- [Brief]: Restate word for word each line from the one containing "Task: Select the 全部 checkbox" through the end of the material, and nothing more. Drop every picture.

*** Supplied material ***

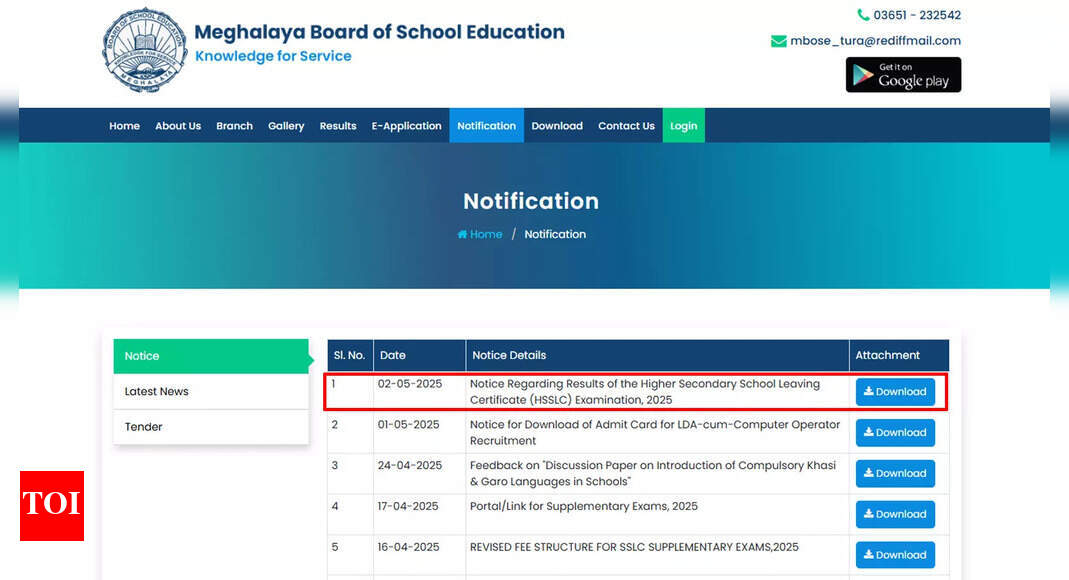
Task: Open the Notification menu item
Action: pos(486,126)
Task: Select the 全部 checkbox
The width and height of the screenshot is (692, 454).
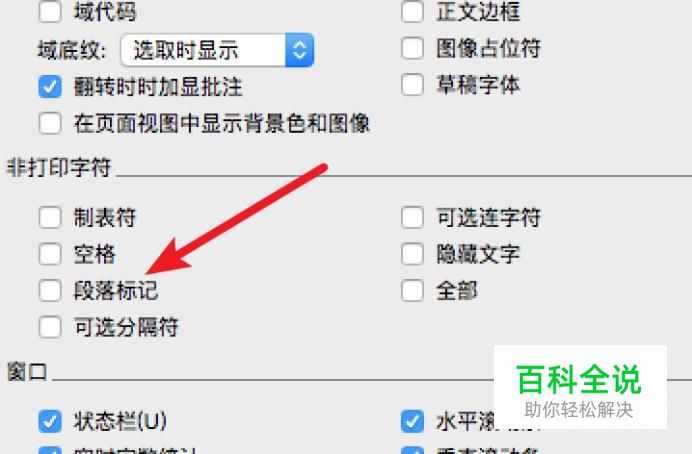Action: coord(413,291)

*** End of Supplied material ***

- [Task result]:
Task: Select the 全部 checkbox
The width and height of the screenshot is (692, 454).
Action: coord(413,291)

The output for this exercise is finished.